Wednesday, 18 September 2013

U.K.-Led MOOCs Alliance, FutureLearn, Launches First Batch Of 20 Free Courses As It Chases Coursera Et Al



thumbnail U.K.-Led MOOCs Alliance, FutureLearn, Launches First Batch Of 20 Free Courses As It Chases Coursera Et Al
Sep 18th 2013, 09:30, by Natasha Lomas

FutureLearn courses

FutureLearn, a U.K.-led MOOCs alliance, has launched its first set of free courses, nine months after announcing its intention to jump into the Massively Open Online Courses space.

FutureLearn has grown in size and scope during that pre-launch phase. It now describes itself as “U.K.-led” MOOCs provider — having added a couple of international higher education institutions (namely Trinity College Dublin and Australia’s Monash University) to a list that began as a consortium of U.K.-only institutions.

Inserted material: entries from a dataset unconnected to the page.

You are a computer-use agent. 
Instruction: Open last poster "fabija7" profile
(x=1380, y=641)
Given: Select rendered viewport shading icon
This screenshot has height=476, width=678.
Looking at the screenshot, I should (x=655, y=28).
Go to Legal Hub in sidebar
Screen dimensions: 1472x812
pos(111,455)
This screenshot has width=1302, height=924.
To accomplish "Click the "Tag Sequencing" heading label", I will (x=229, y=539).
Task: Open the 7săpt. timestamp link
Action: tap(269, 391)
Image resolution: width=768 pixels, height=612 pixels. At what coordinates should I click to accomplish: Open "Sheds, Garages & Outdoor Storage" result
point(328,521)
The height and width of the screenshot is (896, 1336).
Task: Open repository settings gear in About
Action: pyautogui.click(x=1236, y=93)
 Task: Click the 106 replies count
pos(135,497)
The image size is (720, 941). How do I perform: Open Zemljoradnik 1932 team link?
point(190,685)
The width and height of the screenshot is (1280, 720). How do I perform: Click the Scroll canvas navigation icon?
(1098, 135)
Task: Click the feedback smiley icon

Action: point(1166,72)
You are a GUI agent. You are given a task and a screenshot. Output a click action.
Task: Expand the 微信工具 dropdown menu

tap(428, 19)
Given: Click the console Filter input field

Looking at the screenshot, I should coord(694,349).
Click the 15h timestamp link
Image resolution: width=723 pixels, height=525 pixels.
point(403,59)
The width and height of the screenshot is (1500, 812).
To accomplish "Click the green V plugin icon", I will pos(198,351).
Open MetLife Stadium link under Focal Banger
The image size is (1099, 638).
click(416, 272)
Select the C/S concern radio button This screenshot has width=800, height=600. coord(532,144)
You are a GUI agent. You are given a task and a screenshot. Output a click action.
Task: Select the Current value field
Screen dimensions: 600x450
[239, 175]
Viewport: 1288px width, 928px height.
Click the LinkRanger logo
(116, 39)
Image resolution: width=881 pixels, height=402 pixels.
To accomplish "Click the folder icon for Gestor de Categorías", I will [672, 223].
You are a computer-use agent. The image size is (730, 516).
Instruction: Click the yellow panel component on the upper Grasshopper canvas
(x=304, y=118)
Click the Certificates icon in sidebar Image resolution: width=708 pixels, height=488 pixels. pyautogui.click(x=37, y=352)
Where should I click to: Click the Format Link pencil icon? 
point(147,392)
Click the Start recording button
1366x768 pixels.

The thing is, FutureLearn is late to the MOOCs party — playing catch up with the likes of Coursera and Udacity, to name just two of the U.S.-based pioneers in the space. So expanding its roster of course-providing institutions by casting its net overseas is one way to scale faster and start attracting a critical mass of students so it can shoot for profitability, down the line.

The full list of (26) institutions now signed up to create courses for FutureLearn is as follows: the Universities of Bath, Birmingham, Bristol, Cardiff, East Anglia, Edinburgh, Exeter, Glasgow, Leicester, Loughborough, Kings College London, Lancaster, Leeds, Monash, Nottingham, Queen's Belfast, Reading, Sheffield, Southampton, Strathclyde, Trinity College Dublin and Warwick.

Long time U.K. distance-learning institution The Open University is also a key player — indeed, it wholly owns FutureLearn. Plus the British Council, British Library and the British Museum have agreed to partner with the MOOC provider to “share content and expertise and collaborate in the development of courses through FutureLearn.com“.

FutureLearn’s website is launching today as an open beta which will run until early 2014. Learners can sign up for courses via the site, and their feedback will be used to shape its ongoing development, the consortium said today.

Pilot courses are being offered by 20 of FutureLearn’s partners initially, including eight courses scheduled to begin between October and December this year. Courses in the initial batch include:

  • Begin Programming: Build Your First Mobile Game, from Reading University
  • Web Science: How the Web is Changing the World, from Southampton University
  • The Mind Is Flat: The Shocking Shallowness of Human Psychology, from Warwick University

To date, learners from more than 165 countries have registered interest in taking a course on FutureLearn.